The Penitent Suppliant
Psalm 6:1-10
O LORD, rebuke me not in your anger, neither chasten me in your hot displeasure.…


Though God will be no example of upbraiding or reproaching repented sins, when God hath so far expressed His love as to bring that sinner to that repentance, and so to mercy, yet, that He may perfect His own care, He exercises that repentant sinner with such medicinal corrections as may enable him to stand upright for the future.

I. THE PERSON UPON WHOM DAVID TURNED FOR SUCCOUR. His first access is to God only. It is to God by name, not to any universal God. That name in which he comes to Him here is the name Jehovah, His radical, fundamental, primary, essential name.

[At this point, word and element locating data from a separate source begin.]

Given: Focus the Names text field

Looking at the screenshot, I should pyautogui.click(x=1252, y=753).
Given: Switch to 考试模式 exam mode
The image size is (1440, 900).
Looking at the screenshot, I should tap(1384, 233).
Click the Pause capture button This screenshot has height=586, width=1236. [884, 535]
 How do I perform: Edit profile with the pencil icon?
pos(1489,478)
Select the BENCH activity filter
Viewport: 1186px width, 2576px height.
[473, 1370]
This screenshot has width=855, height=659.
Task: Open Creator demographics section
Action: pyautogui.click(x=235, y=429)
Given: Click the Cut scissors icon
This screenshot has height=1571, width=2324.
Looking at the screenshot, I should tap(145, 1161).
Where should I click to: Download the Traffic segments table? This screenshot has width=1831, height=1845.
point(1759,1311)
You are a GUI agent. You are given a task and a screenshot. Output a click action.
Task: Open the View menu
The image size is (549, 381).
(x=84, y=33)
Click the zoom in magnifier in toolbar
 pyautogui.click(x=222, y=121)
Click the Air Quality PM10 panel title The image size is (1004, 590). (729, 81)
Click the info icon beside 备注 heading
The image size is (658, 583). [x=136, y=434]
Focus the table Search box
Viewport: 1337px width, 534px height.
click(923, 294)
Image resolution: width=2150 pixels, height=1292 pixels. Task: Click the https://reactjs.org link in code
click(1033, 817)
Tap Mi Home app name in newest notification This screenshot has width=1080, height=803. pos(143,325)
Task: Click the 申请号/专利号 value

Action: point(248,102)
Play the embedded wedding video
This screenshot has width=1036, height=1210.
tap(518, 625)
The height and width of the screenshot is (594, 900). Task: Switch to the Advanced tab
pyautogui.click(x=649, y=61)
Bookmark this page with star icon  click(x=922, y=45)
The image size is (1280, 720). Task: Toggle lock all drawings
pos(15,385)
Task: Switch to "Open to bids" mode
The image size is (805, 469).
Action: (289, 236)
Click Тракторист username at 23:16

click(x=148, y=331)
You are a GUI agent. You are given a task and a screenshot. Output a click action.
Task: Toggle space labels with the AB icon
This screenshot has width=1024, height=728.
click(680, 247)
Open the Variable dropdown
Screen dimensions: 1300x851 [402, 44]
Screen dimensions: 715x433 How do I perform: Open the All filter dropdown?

II. FOR WHAT HE SUPPLICATES. His prayer is but deprecatory; he does but pray that God would forbear him. He pretends no error, he enterprises no reversing of judgment; at first he dares not sue for pardon, he only desires a reprieve, a respite of execution, and that not absolutely either; but he would not be executed in hot blood, not in God's anger, not in His hot displeasure. To be rebuked was but to be chidden, to be chastened, to be beaten; and yet David was heartily afraid of the first, of the least of them, when it was done to him in anger. "Rebuke" here means reprove, convince by way of argument and disputation. What David deprecates is not the disputing, impleading, correcting, but that anger which might change the nature of all and make the physic poison. When there was no anger in the case David was a forward scholar to hearken to God's reasoning. Both these words "chasten" and "hot displeasure" are words of a heavy, vehement significance. David foresees that if God rebuke in anger it will come to chastening in hot displeasure.

(John Donne.)



Parallel Verses
KJV: {To the chief Musician on Neginoth upon Sheminith, A Psalm of David.} O LORD, rebuke me not in thine anger, neither chasten me in thy hot displeasure.

WEB: Yahweh, don't rebuke me in your anger, neither discipline me in your wrath.